1h35 - 13 mars 2013
Un film de Bruno Dumont avec Juliette Binoche, Jean-Luc Vincent, Robert Leroy
Hiver 1915. Internée par sa famille dans un asile du sud de la France – là où elle ne sculptera plus – chronique de la vie recluse de Camille Claudel, dans l’attente d’une visite de son frère, Paul Claudel.
Le Mot du Comte : 0,5/5
S'il fallait résumer le dernier film de Bruno Dumont en quelques mots, une phrase comme celle-ci suffirait : des gens marchent sur des graviers.
"Camille Claudel 1915" est l'évocation des premiers mois d'internement de la sculptrice, interprétée ici par Juliette Binoche - visiblement en manque de légitimité auteuriste, dans un asile du sud de la France.
Il ne se passe presque rien dans cet univers terne et blafard (le film est pourtant tourné dans une des plus belles région de France) où sont réunies presque toutes les figures imposées d'un certain cinéma français, naturaliste jusqu'à l'os (comme par exemple les nudités gratuites, ici dans une séquences où les patients - y compris Binoche, prennent le bain).
Dans cet asile où l'on entend les mouches voler et où les bonnes soeurs sont déguisées en oeufs de pâques, on s'ennuie ferme. Le scénario, d'une pauvreté abyssale (connaissant Dumont, l'on en vient même à soupçonner son existence matérielle), ne contient que deux étapes narratives, espacées de 80 minutes de vide: Binoche apprend que son frère vient la visiter, et la visite dudit frère.
Dans cette mascarade pleine d'arrogance, Juliette Binoche peine à incarner autre chose qu'elle-même. Elle mange une pomme de terre, prend un bain, écrit, pleure, dort.
Durant deux très longs plans-séquences (chez le directeur de l'asile et avec son frère), celle-ci entame de glorieux monologues auquel on ne comprend pas grand chose tant elle mange ses mots, et tant ses glandes lacrymales sont poussées à leur maximum. Ce pathos tape-à-l'oeil ne masque pas le vide du personnage.

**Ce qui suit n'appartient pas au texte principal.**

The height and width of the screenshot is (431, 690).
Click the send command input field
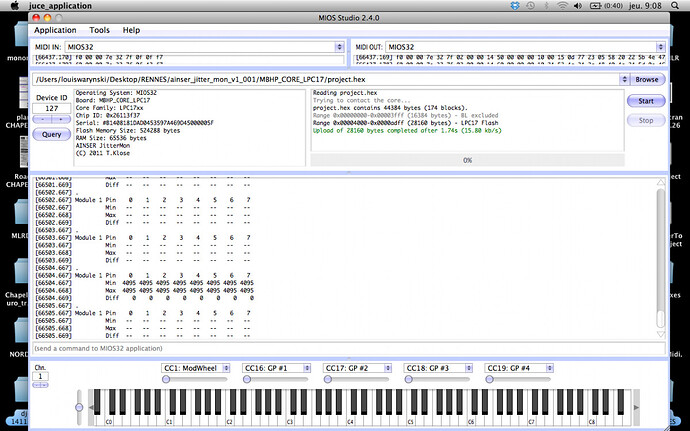[x=349, y=348]
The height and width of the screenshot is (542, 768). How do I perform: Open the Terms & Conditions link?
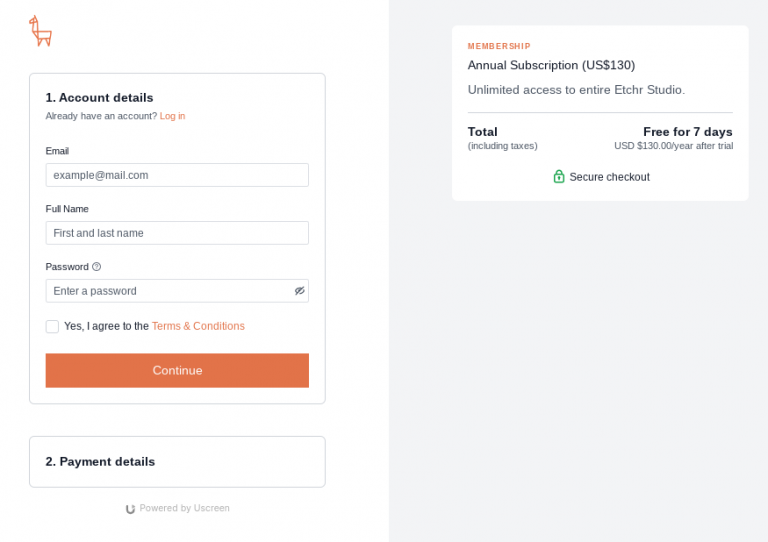198,326
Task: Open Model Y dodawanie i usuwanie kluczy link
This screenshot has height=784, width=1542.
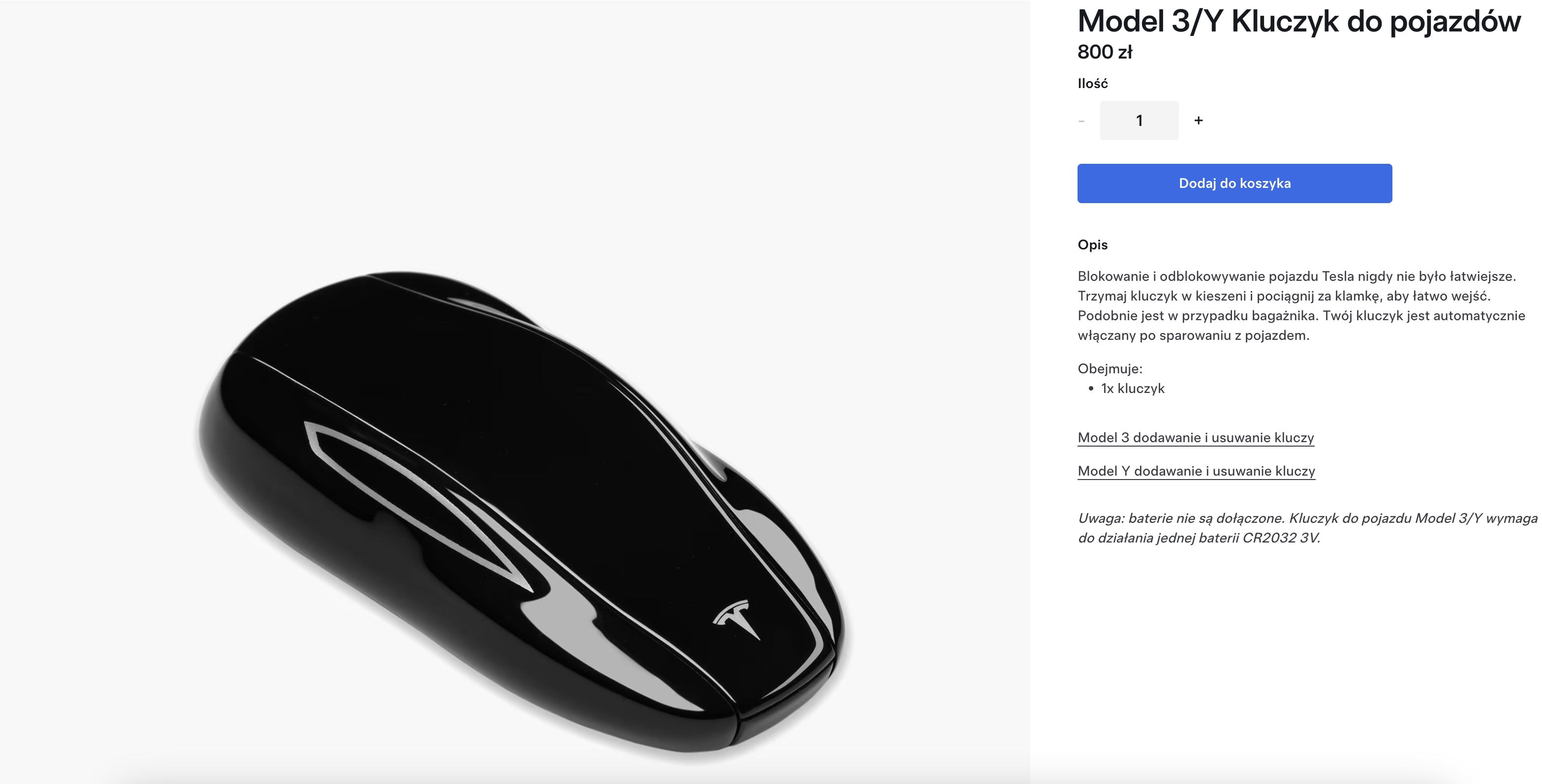Action: (1196, 471)
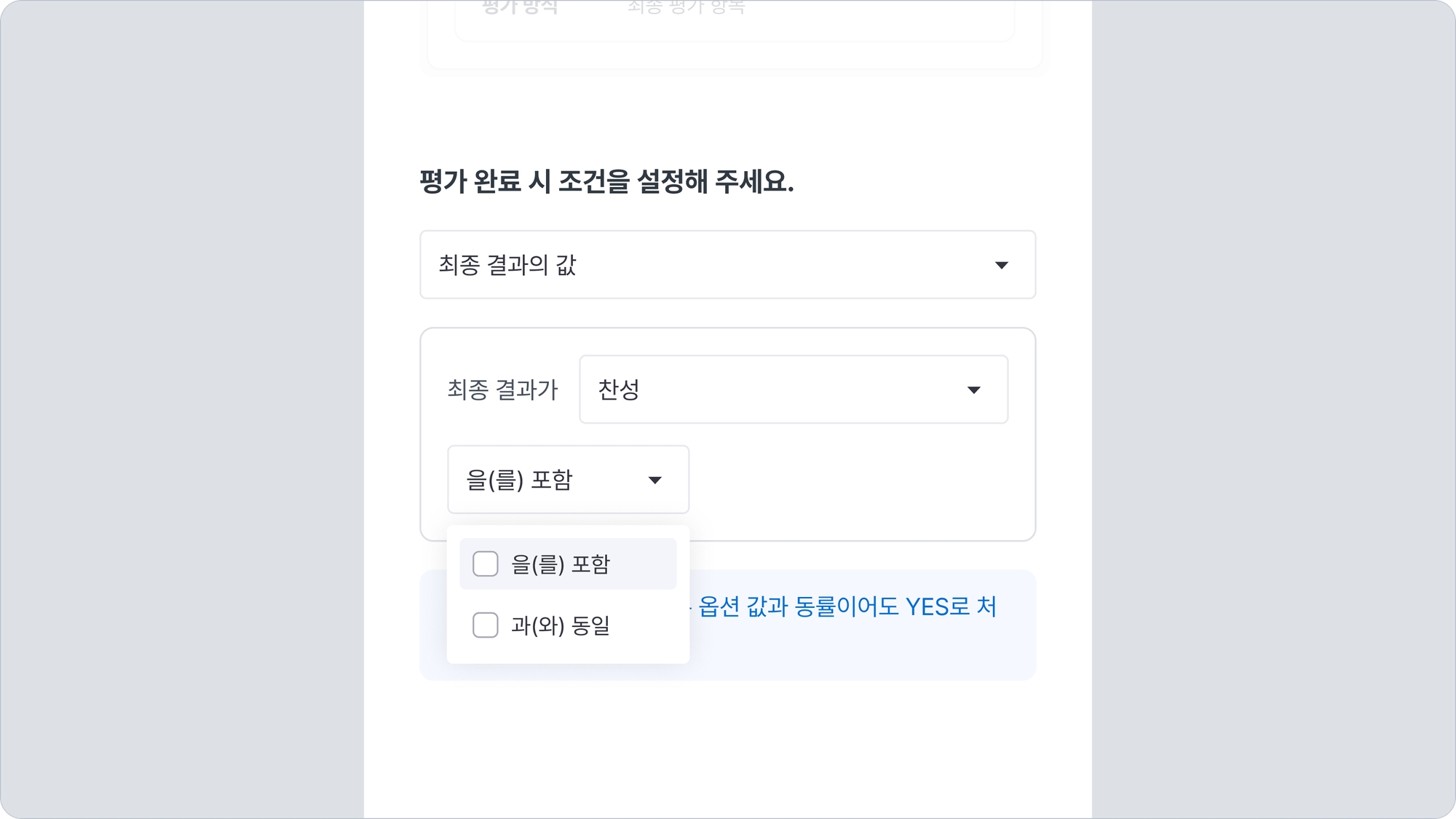The image size is (1456, 819).
Task: Open the 찬성 result dropdown
Action: click(x=793, y=389)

Les autres acteurs, comme dans tout les autres films de Bruno Dumont, sonnent tous faux (excusons-les, ce sont pour la plupart des amateurs). Le frère de Claudel est incarné par Jean-Luc Vincent, sosie de Fabrice Luchini - sans son talent hélas, qui récite de longues tirades sans but ni formes et de manière très théâtrale, esquisse d'un éventuel débat théologique, mais en réalité esquisse de rien du tout (la scène où il s'agenouille en pleine garrigue pour prier a été source de fous rires).
Qui plus est, il y a une certaine forme d'indécence à exploiter ici de vrais handicapés mentaux, dans ce qui n'est pas un documentaire, mais bien une fiction (un essai de fiction du moins). Si certains brandissent l'argument de la véracité documentaire, la gêne est ici bien présente. Le réel n'autorise pas à faire n'importe quoi.
Par delà la caricature d'un certain cinéma français, Bruno Dumont signe avec "Camille Claudel 1915" la caricature de son propre cinéma, dans lequel Juliette Binoche n'est pas Claudel, mais bel et bien Juliette Binoche qui s'acoquine. C'est peut-être la plus grosse erreur de Dumont, avoir trahi sa doctrine du non-acteur.
En même temps, Bruno Dumont, on a souvent envie de l'apparenter à du gravier qu'on prendrait plaisir à piétiner.